*Exercise aim*
If a line in the entries below holds the string "capacity", copy it.

Stored items:
____

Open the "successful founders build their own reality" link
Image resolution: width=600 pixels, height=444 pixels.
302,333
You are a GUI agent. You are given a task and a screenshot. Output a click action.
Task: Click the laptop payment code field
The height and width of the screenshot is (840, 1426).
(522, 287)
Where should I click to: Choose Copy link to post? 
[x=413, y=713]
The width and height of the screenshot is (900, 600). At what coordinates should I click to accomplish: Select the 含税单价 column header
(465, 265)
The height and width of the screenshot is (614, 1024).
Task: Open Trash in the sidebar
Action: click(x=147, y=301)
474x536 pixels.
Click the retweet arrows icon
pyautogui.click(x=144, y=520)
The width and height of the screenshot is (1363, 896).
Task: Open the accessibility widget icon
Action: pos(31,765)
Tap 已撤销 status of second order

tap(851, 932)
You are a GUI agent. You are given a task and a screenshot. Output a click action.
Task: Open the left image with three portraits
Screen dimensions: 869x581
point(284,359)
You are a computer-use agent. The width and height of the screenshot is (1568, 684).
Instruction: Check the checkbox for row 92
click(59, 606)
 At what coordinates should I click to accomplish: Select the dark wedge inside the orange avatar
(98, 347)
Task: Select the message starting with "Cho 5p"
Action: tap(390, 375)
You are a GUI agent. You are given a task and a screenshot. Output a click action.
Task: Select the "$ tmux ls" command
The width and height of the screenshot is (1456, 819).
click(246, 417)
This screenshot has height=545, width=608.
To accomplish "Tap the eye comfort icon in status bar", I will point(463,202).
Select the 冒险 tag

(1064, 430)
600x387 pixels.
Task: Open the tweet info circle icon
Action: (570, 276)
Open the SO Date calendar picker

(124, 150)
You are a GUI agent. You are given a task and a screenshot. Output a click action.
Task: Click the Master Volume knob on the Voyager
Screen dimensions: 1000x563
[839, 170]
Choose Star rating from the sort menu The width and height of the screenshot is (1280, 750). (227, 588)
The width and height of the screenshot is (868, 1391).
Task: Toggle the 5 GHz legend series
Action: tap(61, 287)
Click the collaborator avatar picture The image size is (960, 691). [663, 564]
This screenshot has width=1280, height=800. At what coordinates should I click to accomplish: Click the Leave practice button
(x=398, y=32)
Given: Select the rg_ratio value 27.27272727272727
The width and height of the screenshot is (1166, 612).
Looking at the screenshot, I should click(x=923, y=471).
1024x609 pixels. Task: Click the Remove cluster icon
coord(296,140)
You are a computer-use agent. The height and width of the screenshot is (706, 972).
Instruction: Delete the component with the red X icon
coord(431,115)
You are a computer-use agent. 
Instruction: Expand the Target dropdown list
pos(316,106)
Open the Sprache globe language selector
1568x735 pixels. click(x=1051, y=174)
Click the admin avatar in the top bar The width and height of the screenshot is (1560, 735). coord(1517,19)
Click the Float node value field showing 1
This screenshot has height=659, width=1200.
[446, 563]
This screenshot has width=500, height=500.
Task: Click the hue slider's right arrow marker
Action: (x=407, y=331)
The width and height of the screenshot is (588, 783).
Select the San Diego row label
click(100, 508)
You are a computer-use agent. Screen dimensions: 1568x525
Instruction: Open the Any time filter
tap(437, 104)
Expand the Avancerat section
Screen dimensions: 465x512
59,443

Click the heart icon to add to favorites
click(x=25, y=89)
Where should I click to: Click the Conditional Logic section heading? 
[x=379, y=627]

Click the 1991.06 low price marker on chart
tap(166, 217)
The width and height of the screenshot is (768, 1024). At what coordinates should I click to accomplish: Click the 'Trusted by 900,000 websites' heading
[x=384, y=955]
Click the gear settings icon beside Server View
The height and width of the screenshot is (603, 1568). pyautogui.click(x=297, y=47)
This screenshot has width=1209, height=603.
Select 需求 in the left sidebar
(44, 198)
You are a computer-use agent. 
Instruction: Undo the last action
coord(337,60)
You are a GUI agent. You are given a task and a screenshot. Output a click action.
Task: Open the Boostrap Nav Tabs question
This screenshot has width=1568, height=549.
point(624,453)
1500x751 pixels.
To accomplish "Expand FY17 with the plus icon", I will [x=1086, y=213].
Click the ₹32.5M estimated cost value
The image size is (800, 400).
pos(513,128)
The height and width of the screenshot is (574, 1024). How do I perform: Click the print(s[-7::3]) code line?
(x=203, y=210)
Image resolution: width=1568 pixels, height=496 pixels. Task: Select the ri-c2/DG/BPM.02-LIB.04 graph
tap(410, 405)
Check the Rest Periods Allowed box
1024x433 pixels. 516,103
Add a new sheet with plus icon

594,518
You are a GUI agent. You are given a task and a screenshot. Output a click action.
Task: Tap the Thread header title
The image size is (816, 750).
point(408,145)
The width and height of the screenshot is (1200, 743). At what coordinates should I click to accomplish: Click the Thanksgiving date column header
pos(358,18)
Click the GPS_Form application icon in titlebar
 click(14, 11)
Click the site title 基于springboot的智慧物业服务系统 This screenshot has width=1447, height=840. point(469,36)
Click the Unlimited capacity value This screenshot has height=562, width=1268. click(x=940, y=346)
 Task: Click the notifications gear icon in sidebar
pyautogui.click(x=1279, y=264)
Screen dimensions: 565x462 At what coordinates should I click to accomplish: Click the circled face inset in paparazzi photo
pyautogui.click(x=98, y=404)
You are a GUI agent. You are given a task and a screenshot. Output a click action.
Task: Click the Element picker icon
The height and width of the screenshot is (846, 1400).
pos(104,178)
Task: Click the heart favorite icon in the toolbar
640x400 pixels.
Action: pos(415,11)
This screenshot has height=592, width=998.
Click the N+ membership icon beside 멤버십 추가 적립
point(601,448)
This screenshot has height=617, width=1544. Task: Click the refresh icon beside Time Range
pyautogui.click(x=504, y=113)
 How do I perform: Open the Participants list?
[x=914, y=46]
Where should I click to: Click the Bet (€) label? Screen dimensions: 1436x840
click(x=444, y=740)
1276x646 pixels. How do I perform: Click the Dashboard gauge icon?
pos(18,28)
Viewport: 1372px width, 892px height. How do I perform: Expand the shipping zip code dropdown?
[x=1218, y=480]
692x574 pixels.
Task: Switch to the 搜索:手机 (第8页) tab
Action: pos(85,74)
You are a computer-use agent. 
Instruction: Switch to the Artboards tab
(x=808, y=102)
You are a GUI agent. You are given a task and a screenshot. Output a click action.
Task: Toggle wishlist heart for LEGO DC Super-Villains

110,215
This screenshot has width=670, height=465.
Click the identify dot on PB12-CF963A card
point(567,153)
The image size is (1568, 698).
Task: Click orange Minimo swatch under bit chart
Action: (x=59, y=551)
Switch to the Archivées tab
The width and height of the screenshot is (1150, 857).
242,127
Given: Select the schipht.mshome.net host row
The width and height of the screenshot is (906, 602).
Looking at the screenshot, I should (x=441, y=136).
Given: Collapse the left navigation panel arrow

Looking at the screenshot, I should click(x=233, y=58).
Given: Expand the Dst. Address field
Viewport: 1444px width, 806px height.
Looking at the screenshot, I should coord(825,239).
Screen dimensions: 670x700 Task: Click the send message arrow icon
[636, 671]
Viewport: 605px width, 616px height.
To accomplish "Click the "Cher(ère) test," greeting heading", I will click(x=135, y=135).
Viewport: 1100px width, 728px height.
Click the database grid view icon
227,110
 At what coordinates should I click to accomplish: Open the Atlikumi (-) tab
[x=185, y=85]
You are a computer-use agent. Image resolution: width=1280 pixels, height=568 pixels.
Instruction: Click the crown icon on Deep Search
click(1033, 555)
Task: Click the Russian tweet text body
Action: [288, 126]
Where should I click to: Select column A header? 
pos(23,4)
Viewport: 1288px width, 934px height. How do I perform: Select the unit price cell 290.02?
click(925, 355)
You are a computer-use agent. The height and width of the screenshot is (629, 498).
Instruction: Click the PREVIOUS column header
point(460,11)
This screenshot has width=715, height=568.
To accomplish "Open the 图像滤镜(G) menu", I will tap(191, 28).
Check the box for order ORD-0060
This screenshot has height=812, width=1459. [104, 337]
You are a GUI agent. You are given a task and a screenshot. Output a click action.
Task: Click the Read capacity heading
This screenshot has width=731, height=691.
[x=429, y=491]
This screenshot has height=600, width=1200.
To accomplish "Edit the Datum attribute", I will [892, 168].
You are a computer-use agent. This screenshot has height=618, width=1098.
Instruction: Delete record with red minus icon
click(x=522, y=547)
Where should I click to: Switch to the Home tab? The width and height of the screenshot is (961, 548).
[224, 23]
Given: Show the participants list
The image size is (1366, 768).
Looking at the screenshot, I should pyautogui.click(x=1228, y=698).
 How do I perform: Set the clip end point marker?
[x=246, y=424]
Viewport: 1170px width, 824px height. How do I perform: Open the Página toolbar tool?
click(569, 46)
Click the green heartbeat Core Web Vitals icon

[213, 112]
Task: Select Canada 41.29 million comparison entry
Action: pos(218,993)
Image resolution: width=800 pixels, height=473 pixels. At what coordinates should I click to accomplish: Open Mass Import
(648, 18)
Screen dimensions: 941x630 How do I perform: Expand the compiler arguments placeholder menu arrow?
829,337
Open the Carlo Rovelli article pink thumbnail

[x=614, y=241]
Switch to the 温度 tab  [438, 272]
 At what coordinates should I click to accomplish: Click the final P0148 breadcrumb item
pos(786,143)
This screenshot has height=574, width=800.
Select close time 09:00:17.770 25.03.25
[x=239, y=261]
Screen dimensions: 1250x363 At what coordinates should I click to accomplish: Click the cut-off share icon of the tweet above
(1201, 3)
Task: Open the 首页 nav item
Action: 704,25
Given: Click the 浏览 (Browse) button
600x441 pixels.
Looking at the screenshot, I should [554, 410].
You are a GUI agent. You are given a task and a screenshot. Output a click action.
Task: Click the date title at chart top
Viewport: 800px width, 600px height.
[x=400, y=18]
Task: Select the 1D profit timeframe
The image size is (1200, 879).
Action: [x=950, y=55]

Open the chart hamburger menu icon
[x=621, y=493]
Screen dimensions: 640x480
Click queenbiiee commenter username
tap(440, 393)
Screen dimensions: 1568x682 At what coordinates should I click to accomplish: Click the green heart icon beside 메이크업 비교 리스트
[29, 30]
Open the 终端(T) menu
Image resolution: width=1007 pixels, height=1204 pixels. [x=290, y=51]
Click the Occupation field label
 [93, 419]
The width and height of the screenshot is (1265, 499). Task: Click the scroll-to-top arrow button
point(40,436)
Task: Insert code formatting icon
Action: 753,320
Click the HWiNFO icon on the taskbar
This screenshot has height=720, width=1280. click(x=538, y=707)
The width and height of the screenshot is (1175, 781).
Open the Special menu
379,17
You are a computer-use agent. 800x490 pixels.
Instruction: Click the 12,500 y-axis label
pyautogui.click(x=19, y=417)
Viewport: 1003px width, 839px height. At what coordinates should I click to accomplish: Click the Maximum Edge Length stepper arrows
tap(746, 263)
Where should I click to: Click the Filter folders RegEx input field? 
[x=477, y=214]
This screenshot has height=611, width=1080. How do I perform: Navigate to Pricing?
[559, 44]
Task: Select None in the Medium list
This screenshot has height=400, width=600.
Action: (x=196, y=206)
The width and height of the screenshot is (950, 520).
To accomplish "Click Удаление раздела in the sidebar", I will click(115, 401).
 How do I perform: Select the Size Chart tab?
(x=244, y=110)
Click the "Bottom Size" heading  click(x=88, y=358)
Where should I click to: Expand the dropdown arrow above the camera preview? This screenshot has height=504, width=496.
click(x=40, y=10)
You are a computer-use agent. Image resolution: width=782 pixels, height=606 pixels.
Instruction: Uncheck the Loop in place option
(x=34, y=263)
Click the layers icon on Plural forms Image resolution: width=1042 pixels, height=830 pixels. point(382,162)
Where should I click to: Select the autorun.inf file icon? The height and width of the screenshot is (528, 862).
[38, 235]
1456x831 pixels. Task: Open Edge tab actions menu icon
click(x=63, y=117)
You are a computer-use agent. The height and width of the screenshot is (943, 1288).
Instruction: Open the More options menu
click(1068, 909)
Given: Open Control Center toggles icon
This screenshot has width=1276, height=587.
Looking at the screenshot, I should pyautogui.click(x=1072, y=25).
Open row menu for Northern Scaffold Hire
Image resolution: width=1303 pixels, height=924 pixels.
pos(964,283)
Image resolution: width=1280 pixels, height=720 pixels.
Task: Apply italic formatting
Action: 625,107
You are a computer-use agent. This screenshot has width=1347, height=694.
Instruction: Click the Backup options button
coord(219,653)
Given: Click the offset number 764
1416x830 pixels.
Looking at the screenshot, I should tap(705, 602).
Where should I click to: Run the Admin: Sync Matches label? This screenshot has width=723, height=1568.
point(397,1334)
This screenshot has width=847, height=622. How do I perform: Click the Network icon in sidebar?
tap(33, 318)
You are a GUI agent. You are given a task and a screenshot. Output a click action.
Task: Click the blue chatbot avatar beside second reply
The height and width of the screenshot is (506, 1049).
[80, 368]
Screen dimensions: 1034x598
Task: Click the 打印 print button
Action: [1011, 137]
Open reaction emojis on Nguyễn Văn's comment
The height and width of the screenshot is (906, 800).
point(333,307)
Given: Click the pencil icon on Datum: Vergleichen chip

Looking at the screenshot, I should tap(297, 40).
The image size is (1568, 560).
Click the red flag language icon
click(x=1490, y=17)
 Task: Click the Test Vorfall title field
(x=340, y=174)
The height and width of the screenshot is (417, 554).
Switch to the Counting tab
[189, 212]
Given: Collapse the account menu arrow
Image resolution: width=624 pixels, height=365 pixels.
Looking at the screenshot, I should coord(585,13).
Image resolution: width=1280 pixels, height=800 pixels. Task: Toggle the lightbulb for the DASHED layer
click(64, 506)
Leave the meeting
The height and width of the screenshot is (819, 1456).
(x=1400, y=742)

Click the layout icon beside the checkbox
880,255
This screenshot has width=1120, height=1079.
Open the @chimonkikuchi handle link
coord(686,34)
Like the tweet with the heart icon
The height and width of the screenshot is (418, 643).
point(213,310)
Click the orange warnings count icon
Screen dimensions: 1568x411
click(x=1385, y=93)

____

*Reply to the exercise*
Click the Unlimited capacity value This screenshot has height=562, width=1268. click(x=940, y=346)
Task: Click the Read capacity heading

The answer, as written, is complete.